Aim of the task:
Copy out the text of every record below word for word, leaving out the pictures.

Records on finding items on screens
>> Begin

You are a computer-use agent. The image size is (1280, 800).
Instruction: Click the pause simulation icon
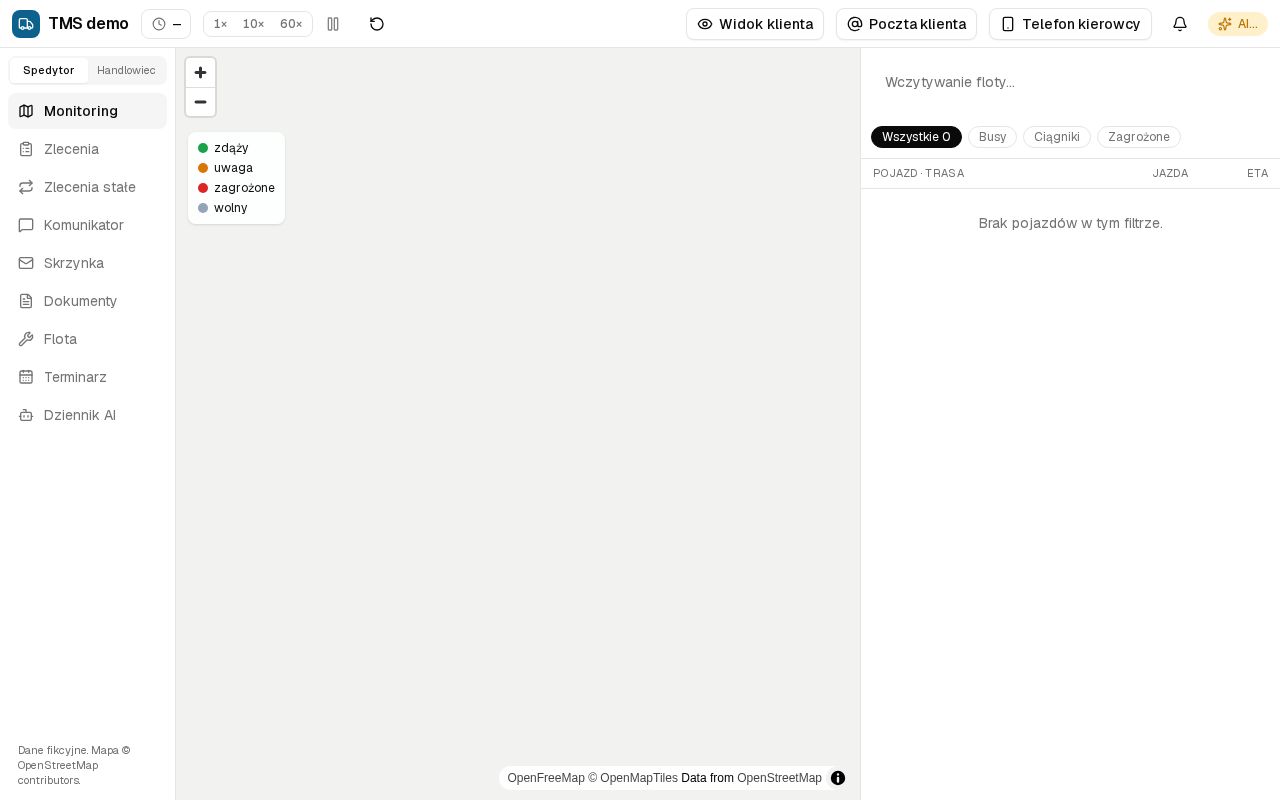coord(333,24)
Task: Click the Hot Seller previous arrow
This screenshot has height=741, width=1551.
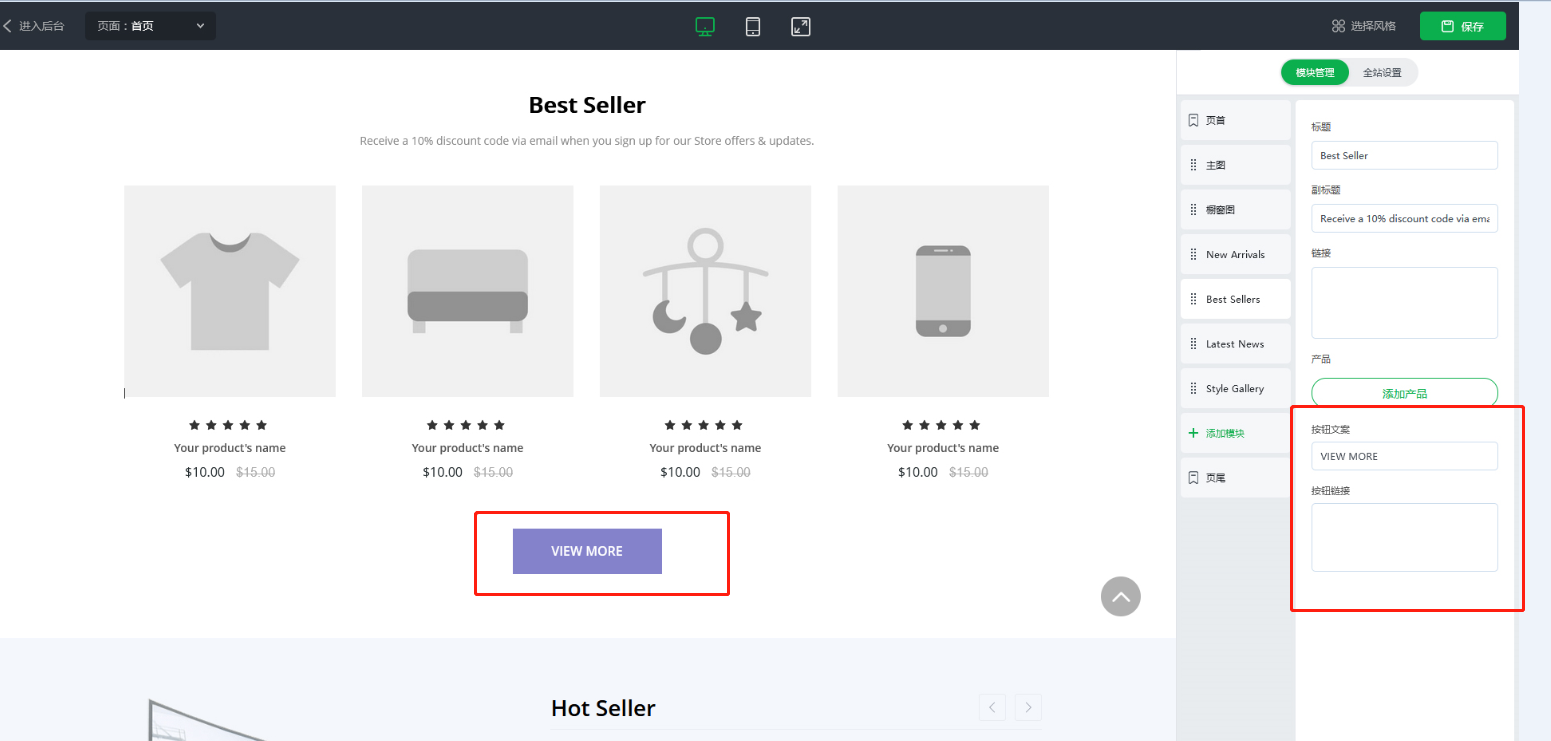Action: (992, 708)
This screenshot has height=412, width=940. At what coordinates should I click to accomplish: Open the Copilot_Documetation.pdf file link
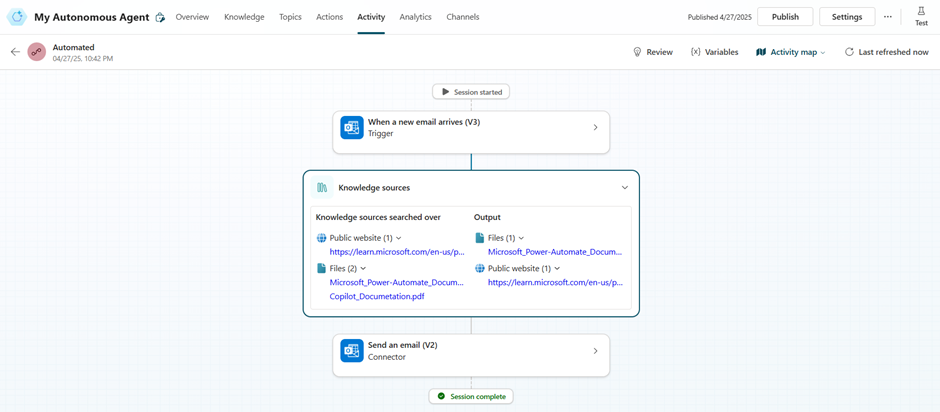376,296
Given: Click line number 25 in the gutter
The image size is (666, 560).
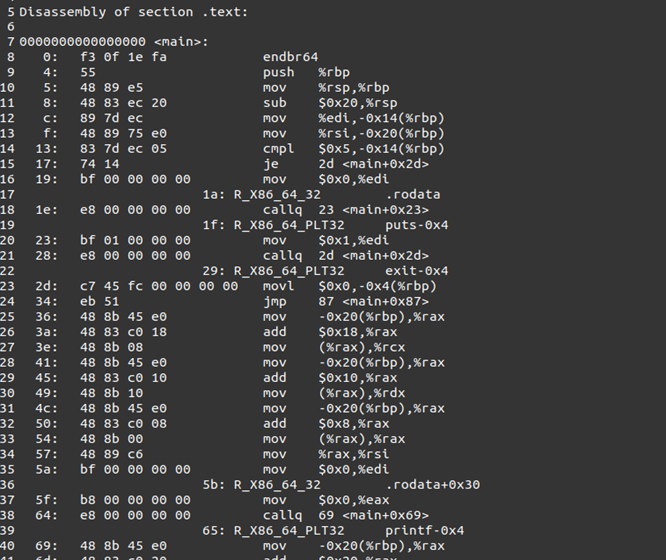Looking at the screenshot, I should (x=7, y=317).
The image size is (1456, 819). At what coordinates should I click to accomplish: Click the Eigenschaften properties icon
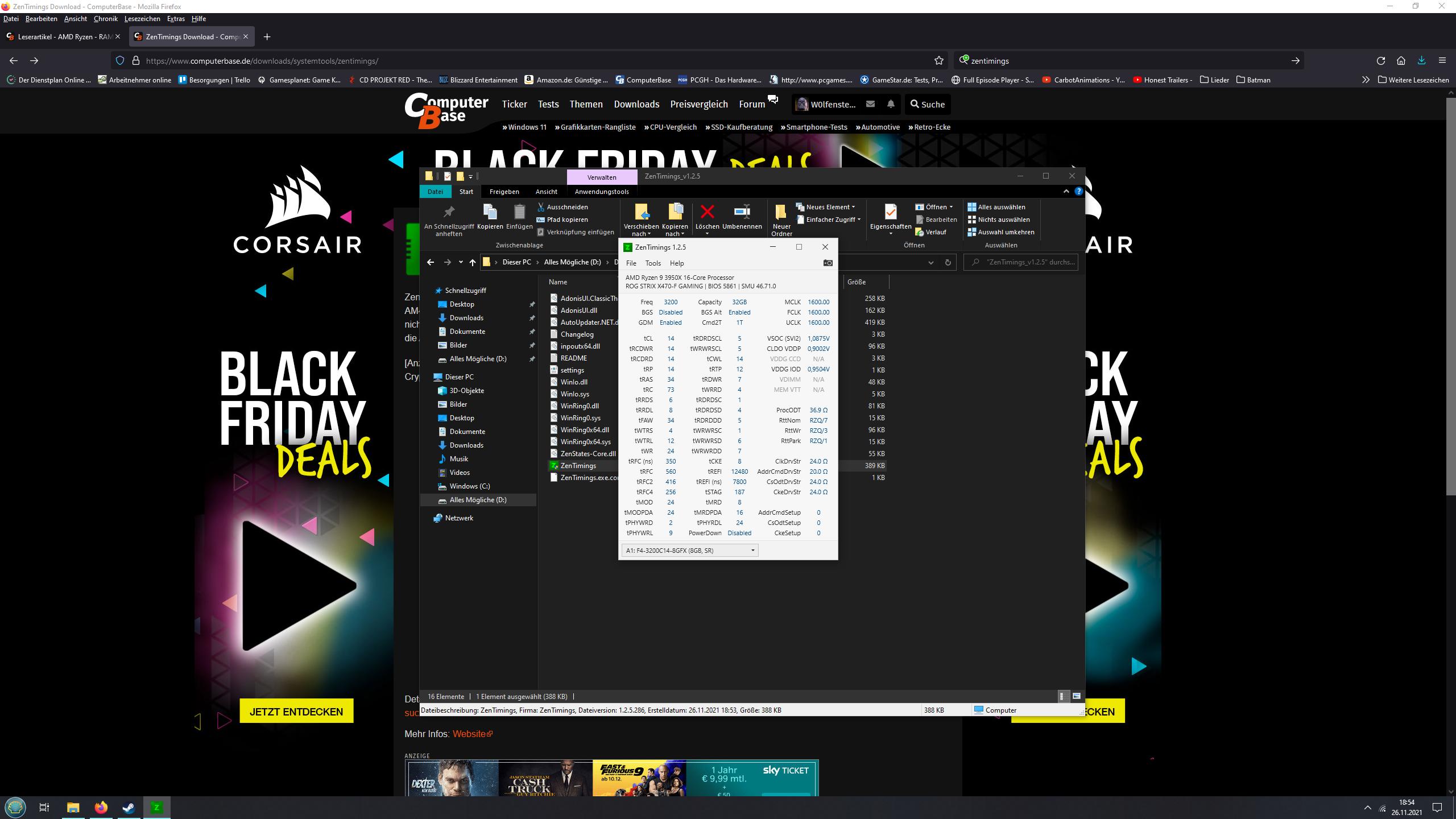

>> End

Exercise result:
You are a computer-use agent. The image size is (1280, 800).
Instruction: Click the pause simulation icon
coord(333,24)
Task: Click the Hot Seller previous arrow
This screenshot has height=741, width=1551.
Action: (992, 708)
This screenshot has height=412, width=940. At what coordinates should I click to accomplish: Open the Copilot_Documetation.pdf file link
376,296
Given: Click line number 25 in the gutter
The image size is (666, 560).
Looking at the screenshot, I should (x=7, y=317).
The image size is (1456, 819). At what coordinates should I click to accomplish: Click the Eigenschaften properties icon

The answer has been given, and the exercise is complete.